That chocolate cake will land on that part of my body — permanently — where that kind of food naturally settles. But the chocolate cake looks so good and delicious, and it’s right in front of me, and the diet can wait ’til tomorrow. I used to love the comedian Steven Wright. He would have these Zen-like quips. My favorite one was this: “Hard work pays off in the future, but laziness pays off right now.”

And patients also have present bias. If you have high blood pressure, even if you would desperately like to avoid a stroke, and you know that taking your antihypertensive medications is one of the best ways to reduce that risk, the stroke you avoid is far in the future and taking medications is right now. Almost half of the patients who are prescribed high blood pressure pills stop taking them within a year. Think of how many lives we could save if we could solve just that one problem.

We also tend to overestimate the value of small probabilities.

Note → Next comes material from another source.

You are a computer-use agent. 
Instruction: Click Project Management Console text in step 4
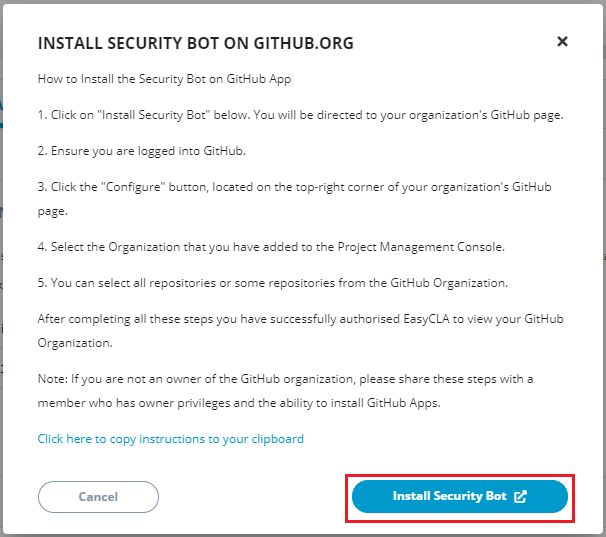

This actually explains why state lotteries are so popular, even though they return pennies on the dollar. Now, some of you may buy lottery tickets — it’s fun, there’s the chance you might strike it rich…

The Lottery Paradox

But let’s face it: this would be a horrible way to invest your retirement savings. I once saw a bumper sticker — I am not making this up — that said, “State lotteries are a special tax on people who can’t do math.” It’s not that we can’t do the math, it’s that we can’t feel the math.

And we also pay much too much attention to regret.